Comme moi, vous avez eu un automne ou du moins une période plus difficile comme parent? Vous savez, le genre de période creuse où votre enfant semble fébrile, survolté ou que toute intervention sensée n’a plus du tout d’effet? Le système d’émulation  sur lequel vous avez mis tous vos efforts ne fonctionne plus, vous avez l’impression que vos consignes tombent dans l’oreille d’un sourd et que vous recevez à nouveau des notes du professeur ou des avis de convocation à l’école?

Quand ta journée débute à peine et que tu viens déjà de passer au travers d’une tempête, tout ce que tu arrives à faire c’est pleurer en boule sur le divan.  « Mais qu’est-ce qu’on va faire?? ». Quand tu rassembles tout ce qu’il te reste d’énergie (et de motivation) pour te mettre à la tâche et démarrer ta journée d’adulte, de professionnel et que tu reçois un appel te disant que fiston est dans le bureau de la secrétaire de l’école et qu’il faut venir le chercher (mal au ventre, anxieux, ne collabore pas et j’en passe).  Tu quittes tout, tu arrives encore en coup de vent, tu traînes ton petit paquet d’amour à la maison et tu cherches à comprendre.  Mais plus tu cherches, moins tu comprends! T’as beau tourner ta vie dans tous les sens, tu es perdu! Tu ne sais plus où donner de la tête! Tu regardes ton petit paquet, si beau, si précieux… mais si complexe aussi.  Mais qu’est-ce qu’on va faire… Il y a deux autres petits paquets d’amour qui eux aussi demandent des explications ou réagissent à ce climat familial.

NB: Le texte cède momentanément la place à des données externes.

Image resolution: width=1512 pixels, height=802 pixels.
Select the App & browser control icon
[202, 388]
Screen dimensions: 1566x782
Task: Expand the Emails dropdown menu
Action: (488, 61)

Vous l’aurez compris, c’était moi ça il y a quelques semaines… Moi la fille passionnée, boule d’énergie positive qui n’arrête jamais, hyper motivée… ben j’en était là, à pleurer ma vie.  Je me suis retrouvée en épuisement… personnel et professionnel. Je ne me reconnaissais plus, je n’étais plus moi.

Qu’est que je pouvais faire?

D’abord, j’ai décidé de prendre du repos. Oui, j’ai mis ma vie professionnelle sur pause, question de reprendre mes esprits et mes forces. Pas de vacances accumulées, pas de rémunération… pas grave, la situation maintenant urgente. Pause totale. Je ne fais que ce que j’ai envie de faire et qui me rends heureuse. Plus d’obligations.

Puis, j’ai poussé très fort pour que mon fiston opposant (source principale de mon épuisement) puisse voir son pédiatre … et j’ai finalement obtenu un rendez-vous. L’anxiété et l’opposition dans le tapis, lui non plus n’arrivait plus à être heureux. J’ai demandé de changer sa médication pour l’aider à se contrôler les matins (nous aider tous!!) et à gérer son anxiété et son stress durant la journée. Puis, notre nouvel ami Intuniv est entré dans notre vie… d’abord cahoteux, incertain, même fragile, ce nouvel ami s’est finalement avéré être une véritable bouée pour toute la famille. Un ami qui coûte cher mais un ami précieux.

Fini la mélatonine pour le dodo, fini les crises le matin, fini de se dévorer les doigts et d’aller faire des mauvais coups dans la chambre de son frère… fini!!!! Même le système d’émulation pour enfant opposant s’est finalement remis à fonctionner. Aujourd’hui, la routine du matin fonctionne super bien et on arrive enfin à avoir une vie « normale » où les bouillons émotifs n’envahissent plus notre quotidien.

On dit souvent qu’une petite pilule ne suffit pas à tout guérir… C’est vrai! Mais dans plusieurs cas, ça aide en svp!